Wert der Stationszeugnisse

Beitrag von Gelöschter Nutzer »

Habe jetzt 2 Stationen hinter mir und die Stationszeugnisse sind doch sehr unbefriedigend (Strafrecht 10, Zivilrecht 6). Selbst die Strafrechtsnote ist noch unter meiner Examensnote. Die Note vom Zivilgericht kommt leider aufgrund eines sehr anspruchsvollen Ausbilders der mir bescheinigte, dass ich doch große Probleme bei der Tatsachenfeststellung hätte, was auch kein Wunder ist, wenn man sich zum ersten Mal über den Ablauf eines Insolvenzverfahrens oder über eine Wärmedämmung Gedanken machen muss.

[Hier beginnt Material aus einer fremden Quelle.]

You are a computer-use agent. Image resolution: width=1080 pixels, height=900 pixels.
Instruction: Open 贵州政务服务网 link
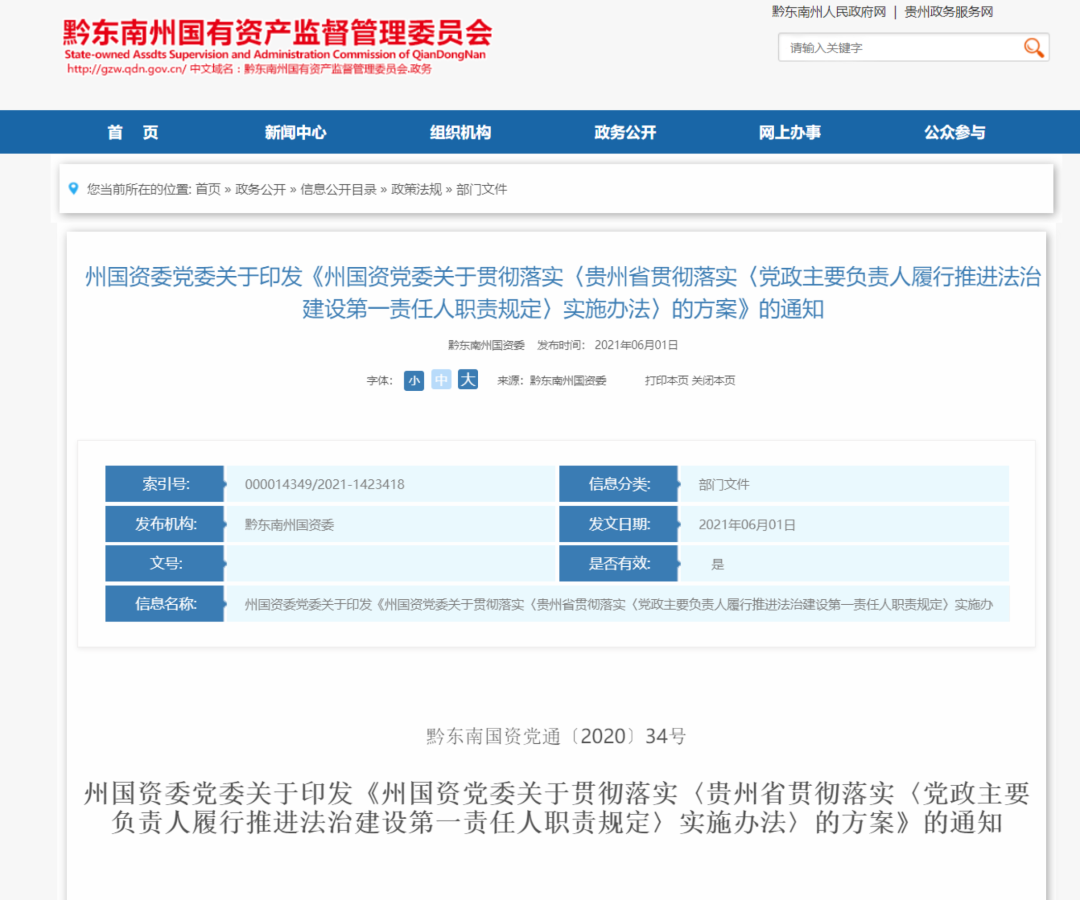point(948,12)
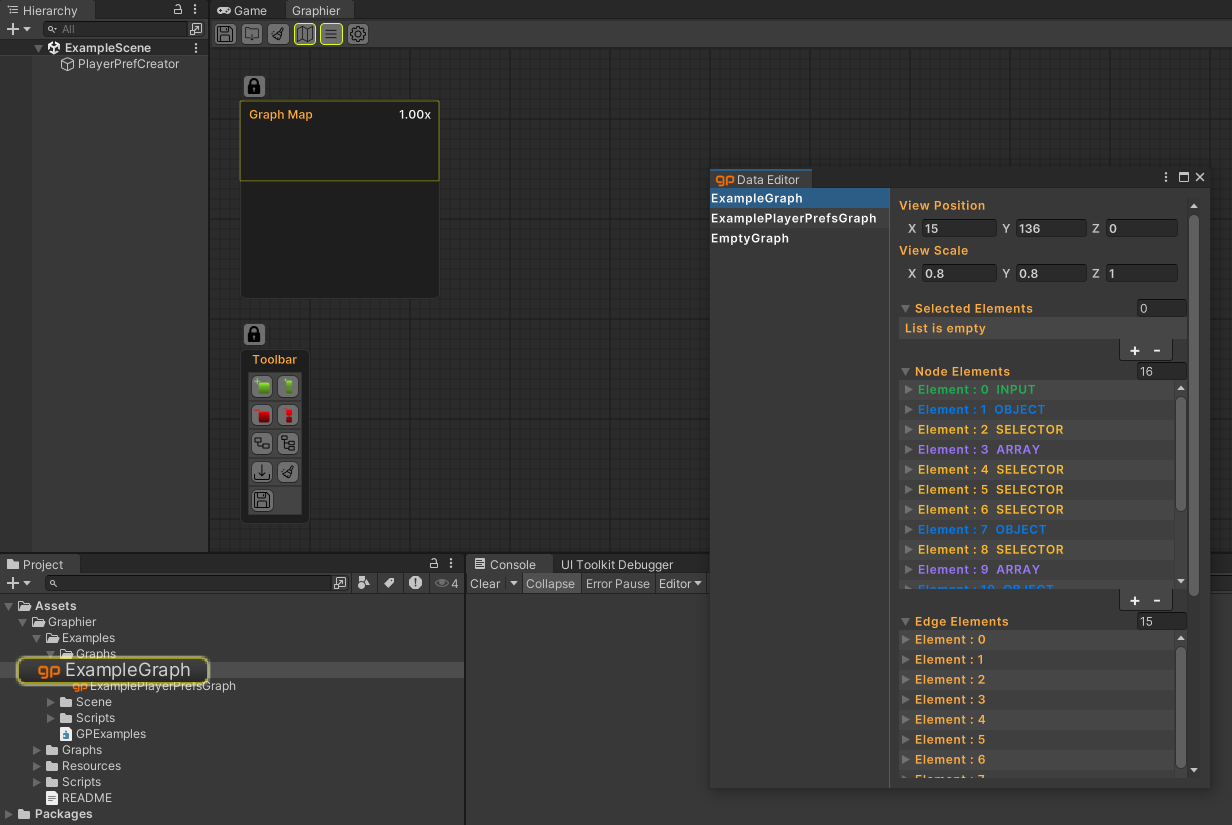Image resolution: width=1232 pixels, height=825 pixels.
Task: Collapse the Edge Elements list
Action: 905,622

Meine konkrete Frage geht nun dahin inwieweit diese Zeugnisse außerhalb vom Staatsdienst eine Rolle spielen.
Ich weiß, dass es schon Threads dazu gab, aber es wurden wenig konkrete Bewerbungserfahrungen dargestellt.
Daher geht meine Frage vor allem an Leute die eben schon Bewerbungserfahrung haben.

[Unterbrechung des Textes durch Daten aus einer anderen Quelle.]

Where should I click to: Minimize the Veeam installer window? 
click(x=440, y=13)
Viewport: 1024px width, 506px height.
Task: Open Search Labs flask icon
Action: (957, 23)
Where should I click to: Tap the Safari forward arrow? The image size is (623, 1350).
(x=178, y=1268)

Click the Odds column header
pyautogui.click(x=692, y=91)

Wurde ihr bei der Bewerbung auf die Zeugnisse angesprochen ? Falls 1, 2 schlechte dabei waren, hattet ihr das Gefühl, dass das sehr negativ ankam oder habt ihr die Zeugnisse gar nicht oder nur selektiv beigelegt und man hat die gar nicht verlangt oder eben ausdrücklich verlangt ? Wie war es speziell bei Grosskanzleien ?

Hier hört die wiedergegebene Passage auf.